¿A qué has venido?

En su humanidad santísima, Jesús fue una persona con una clara conciencia de la misión que había venido a cumplir al mundo:

He venido a prender fuego a la tierra.

No se puede decir lo mismo de todos los hombres. Hay quien vive sin saber por qué vive.

Tengo un amigo que, aunque nunca lo reconoce, está convencido de que su misión en el mundo es echarse la siesta. No hay ser humano capaz de sacarlo a comer fuera de casa. Si le invitas, responde: «No puedo. Necesito echarme la siesta después de comer».

Otros creen que han venido al mundo a beber cerveza. Si les quitas el preciado líquido, su vida carece de sentido.

Otros han venido al mundo a chatear con el teléfono móvil. Quítales el teléfono, y sufrirán una crisis de ansiedad que quizá les provoque taquicardia.

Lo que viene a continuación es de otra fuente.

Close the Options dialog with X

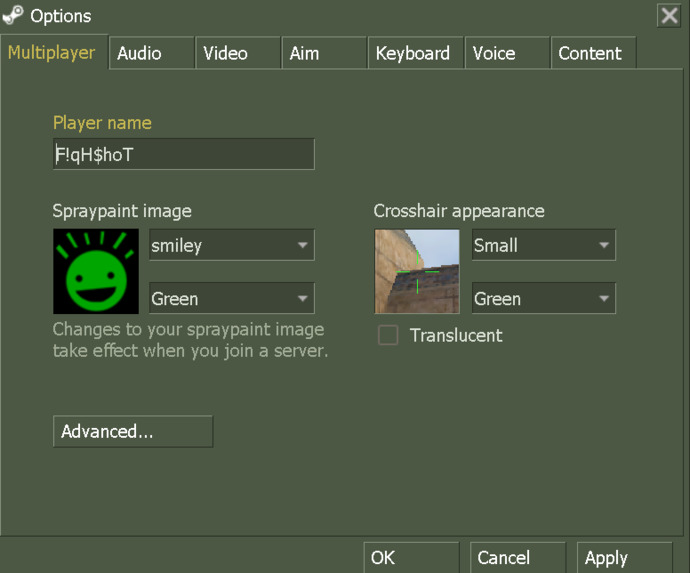coord(668,15)
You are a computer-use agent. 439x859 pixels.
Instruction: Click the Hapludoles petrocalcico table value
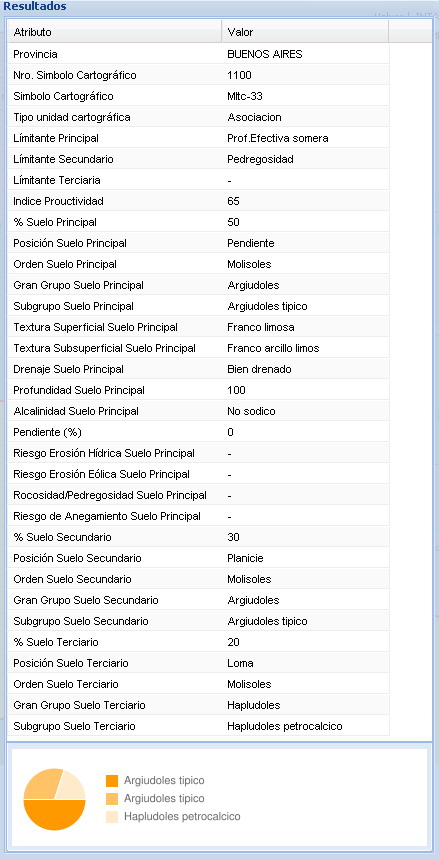[285, 726]
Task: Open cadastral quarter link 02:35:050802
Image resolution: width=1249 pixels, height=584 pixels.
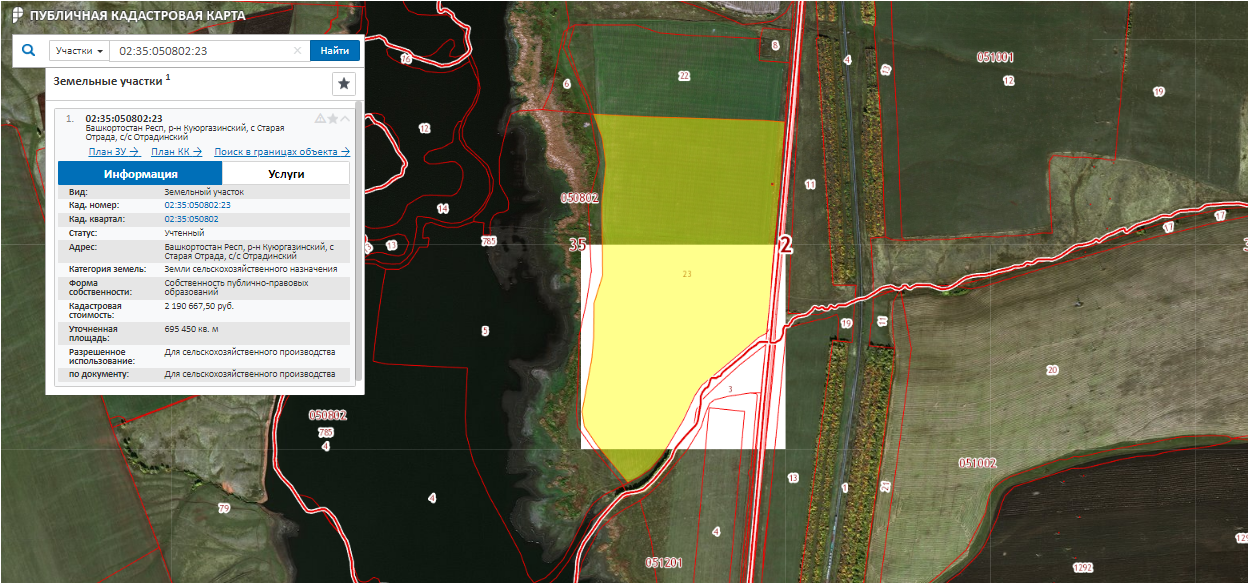Action: pos(191,218)
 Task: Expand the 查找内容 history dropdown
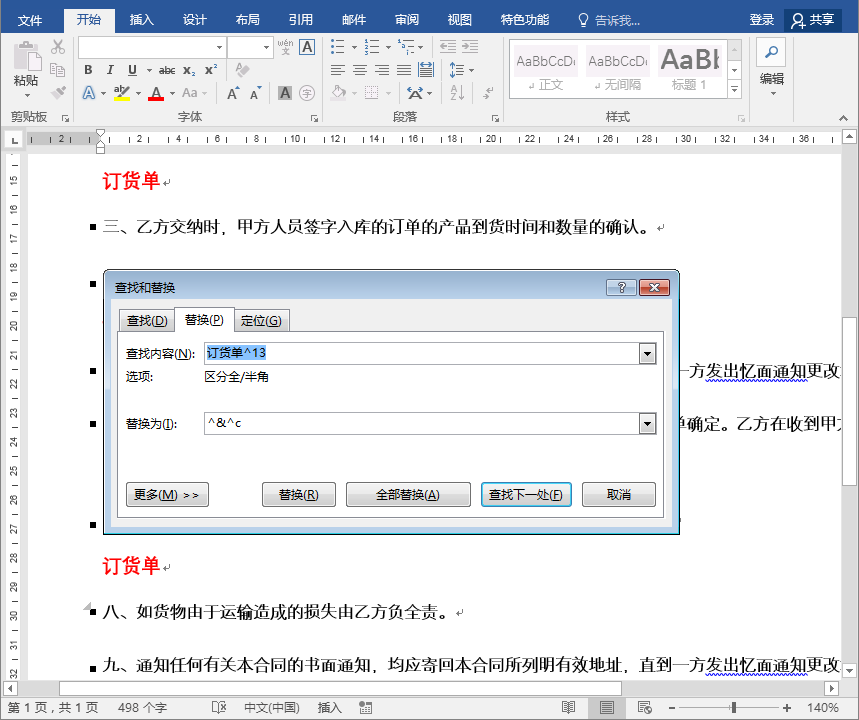(647, 353)
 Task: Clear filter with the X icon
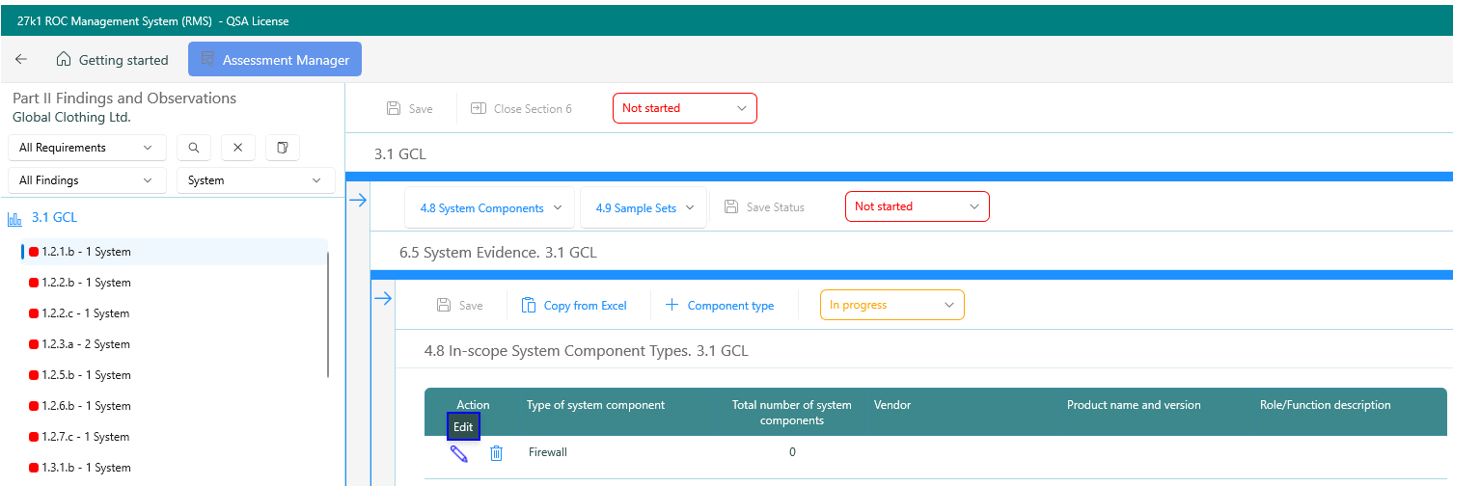(238, 148)
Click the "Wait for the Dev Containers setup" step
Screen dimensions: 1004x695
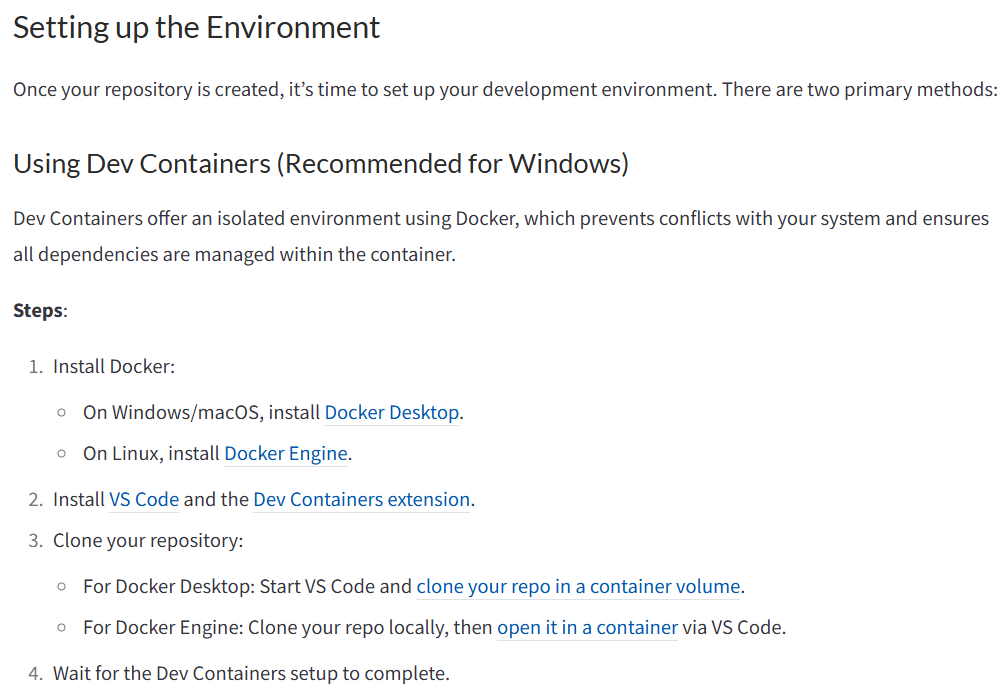(x=251, y=674)
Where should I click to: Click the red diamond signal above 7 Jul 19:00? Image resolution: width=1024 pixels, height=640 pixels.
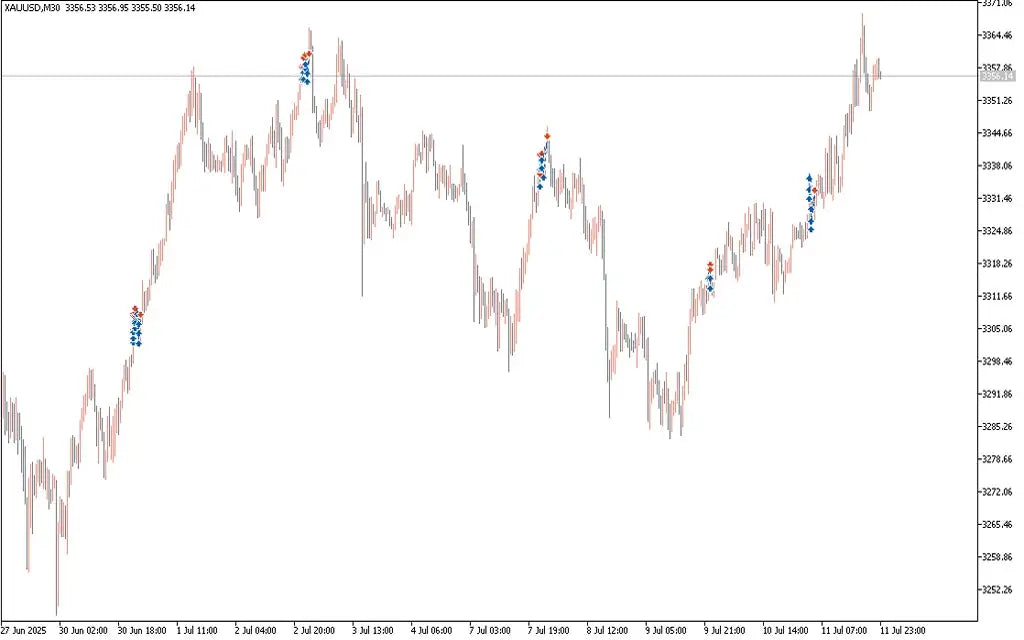pos(547,136)
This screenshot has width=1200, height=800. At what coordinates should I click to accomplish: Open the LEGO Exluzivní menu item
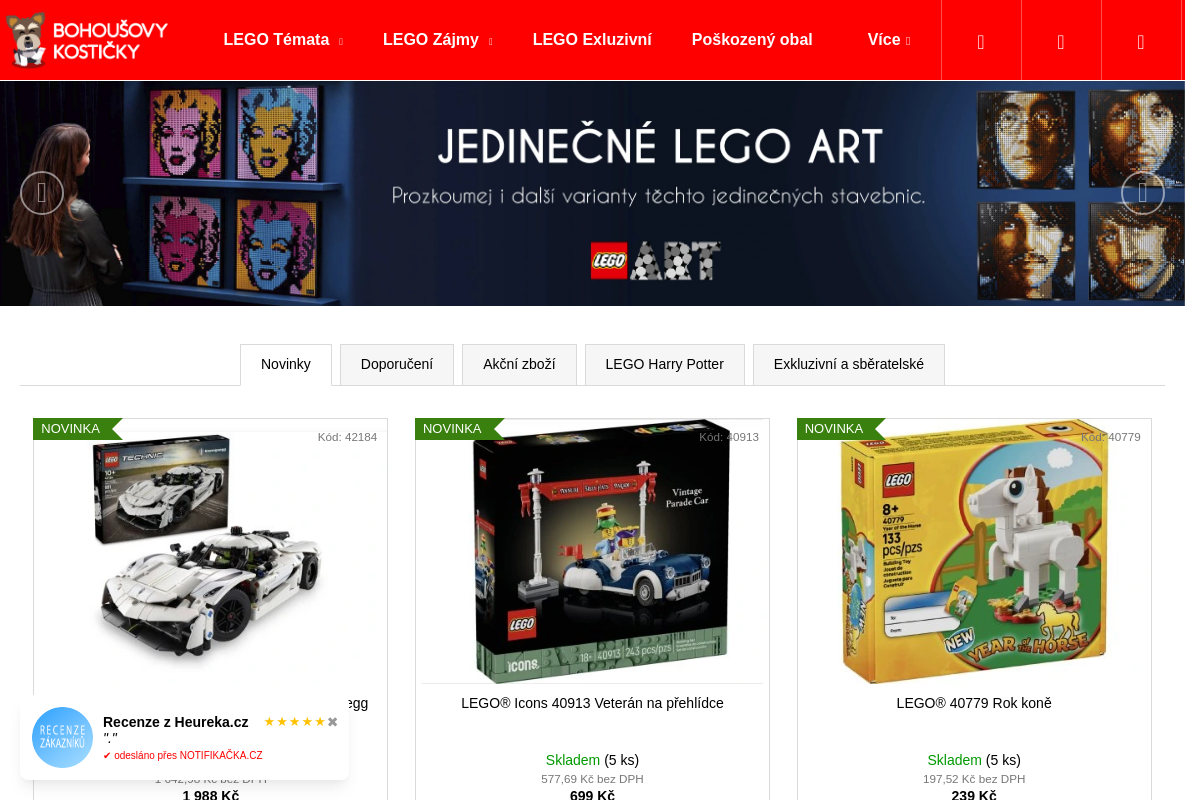pyautogui.click(x=592, y=40)
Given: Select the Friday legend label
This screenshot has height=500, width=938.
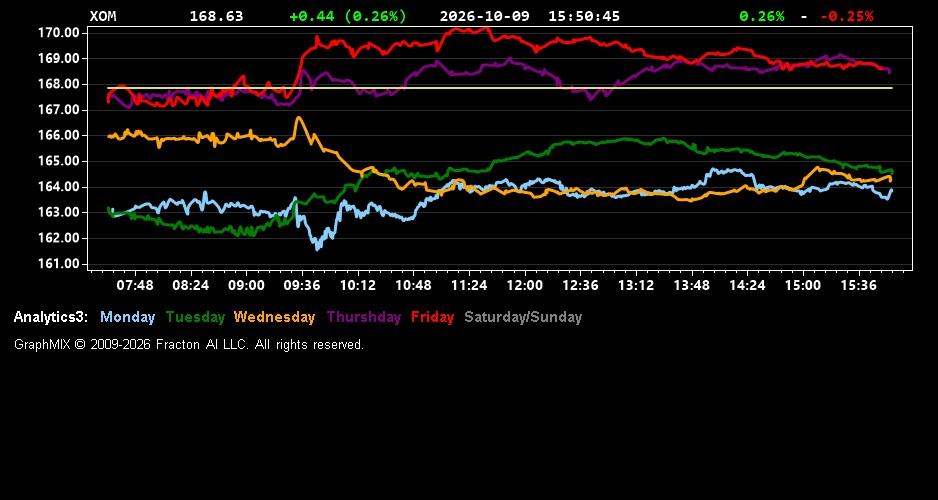Looking at the screenshot, I should (x=433, y=318).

Tú y yo hemos venido al mundo, como Cristo, para prender el fuego del Amor de Dios en las almas. Nuestra misión es sobrenatural. Y, si no nos entregamos a ella en cuerpo y alma, nuestra vida quedará frustrada.

Puedes prescindir de la siesta, de la cerveza y del teléfono móvil. Pero no puedes no hablar de Cristo. Bendito pirómano.